··· Entries provided ···

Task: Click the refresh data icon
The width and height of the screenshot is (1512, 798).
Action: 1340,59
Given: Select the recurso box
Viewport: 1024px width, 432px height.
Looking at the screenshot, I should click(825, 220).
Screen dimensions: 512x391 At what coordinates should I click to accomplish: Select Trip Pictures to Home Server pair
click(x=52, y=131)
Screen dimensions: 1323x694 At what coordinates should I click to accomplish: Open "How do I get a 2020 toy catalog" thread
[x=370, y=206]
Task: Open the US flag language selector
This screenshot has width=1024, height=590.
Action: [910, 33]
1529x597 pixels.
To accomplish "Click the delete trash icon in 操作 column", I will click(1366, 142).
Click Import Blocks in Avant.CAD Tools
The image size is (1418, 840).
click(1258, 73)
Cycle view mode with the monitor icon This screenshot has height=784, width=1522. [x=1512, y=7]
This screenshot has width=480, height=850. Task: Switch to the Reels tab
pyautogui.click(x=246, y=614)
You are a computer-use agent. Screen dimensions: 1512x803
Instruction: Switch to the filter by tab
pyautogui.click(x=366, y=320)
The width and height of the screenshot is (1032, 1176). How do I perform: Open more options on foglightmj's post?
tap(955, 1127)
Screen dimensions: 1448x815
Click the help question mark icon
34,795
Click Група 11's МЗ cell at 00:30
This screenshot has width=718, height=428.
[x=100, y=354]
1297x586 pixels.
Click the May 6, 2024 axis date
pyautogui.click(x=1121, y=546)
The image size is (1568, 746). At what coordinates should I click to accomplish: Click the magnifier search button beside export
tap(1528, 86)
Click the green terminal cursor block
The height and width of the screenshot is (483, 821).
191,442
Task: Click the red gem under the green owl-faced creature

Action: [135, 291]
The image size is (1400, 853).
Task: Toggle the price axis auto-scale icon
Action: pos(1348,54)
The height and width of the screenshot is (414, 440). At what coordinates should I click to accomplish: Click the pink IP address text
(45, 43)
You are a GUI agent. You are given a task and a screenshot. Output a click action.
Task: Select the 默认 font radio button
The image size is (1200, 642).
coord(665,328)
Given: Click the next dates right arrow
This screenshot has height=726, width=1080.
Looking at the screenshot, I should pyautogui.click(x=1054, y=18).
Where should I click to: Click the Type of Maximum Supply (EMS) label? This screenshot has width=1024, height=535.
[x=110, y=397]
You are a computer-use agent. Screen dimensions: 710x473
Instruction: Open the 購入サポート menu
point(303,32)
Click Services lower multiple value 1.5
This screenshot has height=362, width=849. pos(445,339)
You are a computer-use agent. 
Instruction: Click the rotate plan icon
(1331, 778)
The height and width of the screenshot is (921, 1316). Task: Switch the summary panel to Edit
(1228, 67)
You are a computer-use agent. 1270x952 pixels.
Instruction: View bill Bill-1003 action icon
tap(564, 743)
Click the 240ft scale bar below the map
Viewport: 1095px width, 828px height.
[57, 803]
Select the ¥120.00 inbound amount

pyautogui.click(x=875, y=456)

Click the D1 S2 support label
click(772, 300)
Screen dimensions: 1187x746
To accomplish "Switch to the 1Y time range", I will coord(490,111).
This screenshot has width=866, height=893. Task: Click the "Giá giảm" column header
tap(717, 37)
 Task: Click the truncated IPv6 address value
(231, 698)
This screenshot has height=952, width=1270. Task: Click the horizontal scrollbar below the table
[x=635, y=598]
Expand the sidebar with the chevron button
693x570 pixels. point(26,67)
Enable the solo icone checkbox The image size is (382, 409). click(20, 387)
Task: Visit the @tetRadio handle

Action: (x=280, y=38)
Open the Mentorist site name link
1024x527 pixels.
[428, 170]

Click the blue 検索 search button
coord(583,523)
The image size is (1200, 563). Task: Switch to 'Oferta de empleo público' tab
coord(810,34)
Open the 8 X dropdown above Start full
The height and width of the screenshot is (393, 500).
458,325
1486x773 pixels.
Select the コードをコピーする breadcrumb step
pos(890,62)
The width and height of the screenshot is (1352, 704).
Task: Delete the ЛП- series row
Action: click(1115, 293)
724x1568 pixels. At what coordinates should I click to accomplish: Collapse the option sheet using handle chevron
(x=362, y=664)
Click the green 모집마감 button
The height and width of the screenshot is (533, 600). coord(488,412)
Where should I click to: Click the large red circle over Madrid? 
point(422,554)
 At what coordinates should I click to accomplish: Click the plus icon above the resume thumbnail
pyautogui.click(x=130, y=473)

···

Print all of the lines above again, unchanged and in the same order.

Task: Click the refresh data icon
The width and height of the screenshot is (1512, 798).
Action: 1340,59
Given: Select the recurso box
Viewport: 1024px width, 432px height.
Looking at the screenshot, I should click(825, 220).
Screen dimensions: 512x391 At what coordinates should I click to accomplish: Select Trip Pictures to Home Server pair
click(x=52, y=131)
Screen dimensions: 1323x694 At what coordinates should I click to accomplish: Open "How do I get a 2020 toy catalog" thread
[x=370, y=206]
Task: Open the US flag language selector
This screenshot has width=1024, height=590.
Action: [910, 33]
1529x597 pixels.
To accomplish "Click the delete trash icon in 操作 column", I will click(1366, 142).
Click Import Blocks in Avant.CAD Tools
The image size is (1418, 840).
click(1258, 73)
Cycle view mode with the monitor icon This screenshot has height=784, width=1522. [x=1512, y=7]
This screenshot has width=480, height=850. Task: Switch to the Reels tab
pyautogui.click(x=246, y=614)
You are a computer-use agent. Screen dimensions: 1512x803
Instruction: Switch to the filter by tab
pyautogui.click(x=366, y=320)
The width and height of the screenshot is (1032, 1176). How do I perform: Open more options on foglightmj's post?
tap(955, 1127)
Screen dimensions: 1448x815
Click the help question mark icon
34,795
Click Група 11's МЗ cell at 00:30
This screenshot has width=718, height=428.
[x=100, y=354]
1297x586 pixels.
Click the May 6, 2024 axis date
pyautogui.click(x=1121, y=546)
The image size is (1568, 746). At what coordinates should I click to accomplish: Click the magnifier search button beside export
tap(1528, 86)
Click the green terminal cursor block
The height and width of the screenshot is (483, 821).
191,442
Task: Click the red gem under the green owl-faced creature

Action: [135, 291]
The image size is (1400, 853).
Task: Toggle the price axis auto-scale icon
Action: pos(1348,54)
The height and width of the screenshot is (414, 440). At what coordinates should I click to accomplish: Click the pink IP address text
(45, 43)
You are a GUI agent. You are given a task and a screenshot. Output a click action.
Task: Select the 默认 font radio button
The image size is (1200, 642).
coord(665,328)
Given: Click the next dates right arrow
This screenshot has height=726, width=1080.
Looking at the screenshot, I should pyautogui.click(x=1054, y=18).
Where should I click to: Click the Type of Maximum Supply (EMS) label? This screenshot has width=1024, height=535.
[x=110, y=397]
You are a computer-use agent. Screen dimensions: 710x473
Instruction: Open the 購入サポート menu
point(303,32)
Click Services lower multiple value 1.5
This screenshot has height=362, width=849. pos(445,339)
You are a computer-use agent. 
Instruction: Click the rotate plan icon
(1331, 778)
The height and width of the screenshot is (921, 1316). Task: Switch the summary panel to Edit
(1228, 67)
You are a computer-use agent. 1270x952 pixels.
Instruction: View bill Bill-1003 action icon
tap(564, 743)
Click the 240ft scale bar below the map
Viewport: 1095px width, 828px height.
[57, 803]
Select the ¥120.00 inbound amount

pyautogui.click(x=875, y=456)

Click the D1 S2 support label
click(772, 300)
Screen dimensions: 1187x746
To accomplish "Switch to the 1Y time range", I will coord(490,111).
This screenshot has width=866, height=893. Task: Click the "Giá giảm" column header
tap(717, 37)
 Task: Click the truncated IPv6 address value
(231, 698)
This screenshot has height=952, width=1270. Task: Click the horizontal scrollbar below the table
[x=635, y=598]
Expand the sidebar with the chevron button
693x570 pixels. point(26,67)
Enable the solo icone checkbox The image size is (382, 409). click(20, 387)
Task: Visit the @tetRadio handle

Action: (x=280, y=38)
Open the Mentorist site name link
1024x527 pixels.
[428, 170]

Click the blue 検索 search button
coord(583,523)
The image size is (1200, 563). Task: Switch to 'Oferta de empleo público' tab
coord(810,34)
Open the 8 X dropdown above Start full
The height and width of the screenshot is (393, 500).
458,325
1486x773 pixels.
Select the コードをコピーする breadcrumb step
pos(890,62)
The width and height of the screenshot is (1352, 704).
Task: Delete the ЛП- series row
Action: click(1115, 293)
724x1568 pixels. At what coordinates should I click to accomplish: Collapse the option sheet using handle chevron
(x=362, y=664)
Click the green 모집마감 button
The height and width of the screenshot is (533, 600). coord(488,412)
Where should I click to: Click the large red circle over Madrid? 
point(422,554)
 At what coordinates should I click to accomplish: Click the plus icon above the resume thumbnail
pyautogui.click(x=130, y=473)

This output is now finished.